There will be print ads in ESPN The Magazine, USA Today, the Los Angeles Times and the New York Post. There will be a heavy radio advertising presence, including significant buys on five nationally syndicated shows that reach 220 markets.

There is a billboard promoting the fight in Times Square in New York that will be up the whole month and will be viewed by 40 million people. Online ads will be purchased not only at traditional sites such as Yahoo! and ESPN.com, but on numerous mixed martial arts sites.

Fans who own iPods will be able to download video clips. There will be a major presence on social networking sites such as Facebook.

"We're strategically focused on the future and we want to identify and engage the next generation of boxing fans," Taffet said. "I believe the best to time do that is when you have your biggest events. With an event of the excitement and caliber of Pacquiao-Hatton, we think it allows us to put our best foot forward."

The multi-million dollar marketing plan will help get Pacquiao-Hatton in the neighborhood of 1 million pay-per-view sales, but it's significant beyond what it will do for this fight.

Many of the elements of this marketing plan could, and should, be implemented to market boxing in the future, whether they're on pay-per-view or not.

Boxing on television is having its best year in recent memory, with quality fights on week after week. The latest to be added to the list were last Saturday's headliners: Timothy Bradley-Kendall Holt on Showtime and Paul Williams-Winky Wright and Cristobal Arreola-Jameel McCline on HBO.

The total viewers, though, for HBO's doubleheader on Saturday in Las Vegas was 1.5 million, or 400,000 fewer than who watched the two-month-old replay of UFC 94 on Spike TV. The MMA card averaged 1.9 million viewers and peaked at 2.4 million.

The idea of promoting the cards not only where the boxing fans are gathered but at places where they are not is critical. MMA fans, just like boxing fans, want to see a good fight.

Many MMA fans have turned negative toward boxing because of frequently one-sided bouts and poor matches, though that quality has changed dramatically in 2009. Those who consider themselves MMA fans and not just overall fight fans need to be made aware of the great product that is consistently being delivered.
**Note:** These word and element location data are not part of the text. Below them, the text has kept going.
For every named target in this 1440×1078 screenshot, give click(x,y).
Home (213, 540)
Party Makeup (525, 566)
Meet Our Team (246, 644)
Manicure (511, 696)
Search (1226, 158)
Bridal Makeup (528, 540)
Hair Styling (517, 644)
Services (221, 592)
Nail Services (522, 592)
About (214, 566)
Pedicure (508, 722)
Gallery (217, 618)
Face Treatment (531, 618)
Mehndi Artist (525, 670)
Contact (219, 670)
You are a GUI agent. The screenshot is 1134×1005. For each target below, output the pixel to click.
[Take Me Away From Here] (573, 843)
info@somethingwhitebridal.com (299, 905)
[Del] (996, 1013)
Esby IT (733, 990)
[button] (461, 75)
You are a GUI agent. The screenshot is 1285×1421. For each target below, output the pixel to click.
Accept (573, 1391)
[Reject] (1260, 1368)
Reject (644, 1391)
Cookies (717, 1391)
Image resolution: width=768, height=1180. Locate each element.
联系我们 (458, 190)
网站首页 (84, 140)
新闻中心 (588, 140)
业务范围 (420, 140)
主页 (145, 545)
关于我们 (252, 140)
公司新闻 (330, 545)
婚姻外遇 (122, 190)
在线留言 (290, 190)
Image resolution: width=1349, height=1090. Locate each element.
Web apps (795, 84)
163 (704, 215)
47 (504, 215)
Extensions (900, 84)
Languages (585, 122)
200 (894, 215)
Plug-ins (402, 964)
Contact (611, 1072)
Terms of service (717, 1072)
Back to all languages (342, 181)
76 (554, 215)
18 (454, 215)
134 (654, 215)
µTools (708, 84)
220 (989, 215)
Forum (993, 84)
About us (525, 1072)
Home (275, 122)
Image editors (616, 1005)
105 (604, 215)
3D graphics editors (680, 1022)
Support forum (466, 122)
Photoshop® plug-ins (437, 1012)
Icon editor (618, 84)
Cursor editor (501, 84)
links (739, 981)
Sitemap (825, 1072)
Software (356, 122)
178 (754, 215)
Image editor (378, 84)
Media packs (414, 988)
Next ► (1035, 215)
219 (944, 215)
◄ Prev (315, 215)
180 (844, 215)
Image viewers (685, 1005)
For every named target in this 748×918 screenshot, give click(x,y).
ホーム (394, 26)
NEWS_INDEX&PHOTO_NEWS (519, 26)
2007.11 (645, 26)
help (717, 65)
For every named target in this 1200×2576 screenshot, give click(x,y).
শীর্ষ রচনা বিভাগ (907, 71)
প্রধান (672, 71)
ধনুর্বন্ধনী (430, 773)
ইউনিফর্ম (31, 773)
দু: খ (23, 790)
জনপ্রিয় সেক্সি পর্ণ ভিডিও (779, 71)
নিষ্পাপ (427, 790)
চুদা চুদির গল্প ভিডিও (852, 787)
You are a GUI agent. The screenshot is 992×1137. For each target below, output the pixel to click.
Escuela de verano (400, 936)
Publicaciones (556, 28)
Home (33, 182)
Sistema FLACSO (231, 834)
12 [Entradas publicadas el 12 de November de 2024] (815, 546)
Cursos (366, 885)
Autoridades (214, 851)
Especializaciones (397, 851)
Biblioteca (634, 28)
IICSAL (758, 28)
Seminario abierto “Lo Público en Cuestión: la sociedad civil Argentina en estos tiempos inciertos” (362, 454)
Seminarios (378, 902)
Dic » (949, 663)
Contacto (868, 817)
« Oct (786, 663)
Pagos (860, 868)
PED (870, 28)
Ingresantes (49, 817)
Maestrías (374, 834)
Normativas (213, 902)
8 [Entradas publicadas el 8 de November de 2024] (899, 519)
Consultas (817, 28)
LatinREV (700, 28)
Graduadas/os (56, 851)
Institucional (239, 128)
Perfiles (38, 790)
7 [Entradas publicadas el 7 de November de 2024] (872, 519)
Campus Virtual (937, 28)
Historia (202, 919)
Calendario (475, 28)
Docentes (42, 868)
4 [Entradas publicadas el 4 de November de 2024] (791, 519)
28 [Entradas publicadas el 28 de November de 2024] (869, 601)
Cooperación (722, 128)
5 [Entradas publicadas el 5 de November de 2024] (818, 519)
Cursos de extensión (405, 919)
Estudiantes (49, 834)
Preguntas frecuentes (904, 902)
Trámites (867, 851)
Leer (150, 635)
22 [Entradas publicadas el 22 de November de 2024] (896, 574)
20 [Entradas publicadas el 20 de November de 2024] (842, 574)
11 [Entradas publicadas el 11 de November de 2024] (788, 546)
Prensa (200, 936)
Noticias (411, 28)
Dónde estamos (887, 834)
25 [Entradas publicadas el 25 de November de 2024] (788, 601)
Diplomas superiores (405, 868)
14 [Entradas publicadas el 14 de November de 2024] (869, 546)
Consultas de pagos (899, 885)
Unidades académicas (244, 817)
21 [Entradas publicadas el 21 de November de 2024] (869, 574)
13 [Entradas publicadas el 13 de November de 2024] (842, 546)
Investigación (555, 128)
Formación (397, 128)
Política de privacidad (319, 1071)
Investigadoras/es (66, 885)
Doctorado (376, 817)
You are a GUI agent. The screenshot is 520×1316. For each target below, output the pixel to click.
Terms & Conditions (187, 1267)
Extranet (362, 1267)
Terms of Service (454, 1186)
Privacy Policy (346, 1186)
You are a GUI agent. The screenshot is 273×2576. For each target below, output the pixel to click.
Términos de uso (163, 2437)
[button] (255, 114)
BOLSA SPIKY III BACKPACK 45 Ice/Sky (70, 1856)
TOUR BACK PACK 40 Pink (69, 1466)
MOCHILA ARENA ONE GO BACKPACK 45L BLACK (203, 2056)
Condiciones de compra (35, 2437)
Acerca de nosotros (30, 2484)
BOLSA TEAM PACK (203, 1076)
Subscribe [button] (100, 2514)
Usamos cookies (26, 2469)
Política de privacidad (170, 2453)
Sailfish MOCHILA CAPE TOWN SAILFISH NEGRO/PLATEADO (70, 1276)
Thus, reaching out to those fans on MMA websites is a stroke of genius.

So, too, is using Facebook, which numbers more than 200 million users. However, a static web page isn't going to be of much benefit, so it must be updated and constantly filled with new content.

An area that HBO should look toward is the growing use of "App Stores" in the smart phone market. Apple began it with its iPhone 3G, but there are now similar stores available or in the planning stages for customers who use a Blackberry, a Palm or the Google-based smart phone. Customers can obtain applications at either minimal cost or for free that extend the capabilities of the phone.

Major League Baseball has an iPhone application that lets fans see game highlights almost in real time. HBO and Showtime can take advantage of that kind of technology to make an application to help spread the word about great fights.

Why not have an application that will deliver highlights, say, of light heavyweight champion Chad Dawson as he prepares to meet Antonio Tarver in an upcoming rematch? It's something that consumers on a train on the way to work in the morning would eat up.

The traditional methods of advertising and marketing remain valuable and are essential to the success of a campaign. Boxing, though, needs to take much better advantage of emerging technology and needs to do a better job of locating potential fans.

Pacquiao-Hatton is an almost guaranteed hit in the ring and, thanks to Taffet and his team members, it's going to be just as successful outside of it.

It's important, though, for the marketing to stretch to the ordinary events and not just the big ones. Boosting the awareness of the great things going on in boxing has to be the primary focus of the sport's power brokers.

It's a brilliant plan. Hopefully, though, it's not saved for once or twice a year events, but is used to boost the image and awareness of the sport at large.